Now to the run time system:

public interface Monitor
{
     String ROLE = "org.apache.avalon.excalibur.monitor.Monitor";

     /**
      * Add a resource to monitor.  The resource key referenced in the other
      * interfaces is derived from the resource object.
      */
     void addResource( Resource resource );

     /**
      * Find a monitored resource.  If no resource is available, return null
      */
     Resource getResource( String key );

     /**
      * Remove a monitored resource by key.
      */
     void removeResource( String key );

     /**
      * Remove a monitored resource by reference.
      */
     void removeResource( Resource resource );
}


If you want to add a resource, you generally do something like the following:

FileResource file = new FileResource( path );
file.addPropertyChangeListener( this ); // assuming the "this" is a PropertyChangeListener

monitor.addResource( file );

Now, your class will be notified.  But what if we are already monitoring a Resource?
in that case I suggest you do this:

Resource file = monitor.getResource( path );
file.addPropertyChangeListener( this );


The removeResource() options operate as you would expect.

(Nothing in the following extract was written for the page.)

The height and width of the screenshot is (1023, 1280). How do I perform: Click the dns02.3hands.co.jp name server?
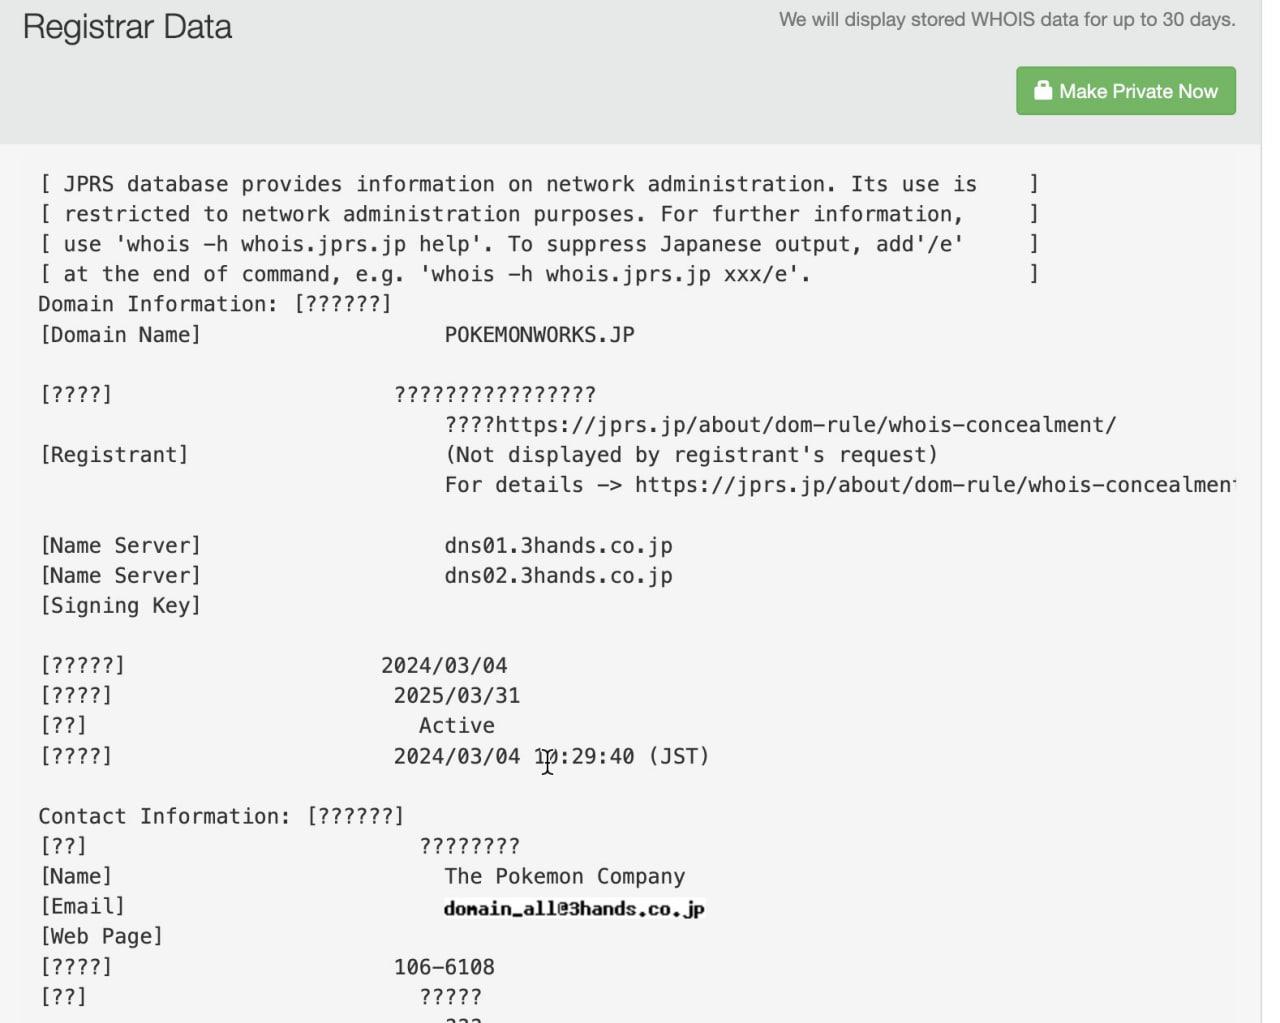click(x=558, y=575)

Now what happens when you add a resource that is a duplicate?

The Monitor implementation checks for this, and copies all the PropertyChangeListeners
from the Resource that you added to the existing Resource.


Hopefully this overview sparks your imaginations.  Also, if you have suggestions
for making it better, let me know.


-- 

"They that give up essential liberty to obtain a little temporary safety
  deserve neither liberty nor safety."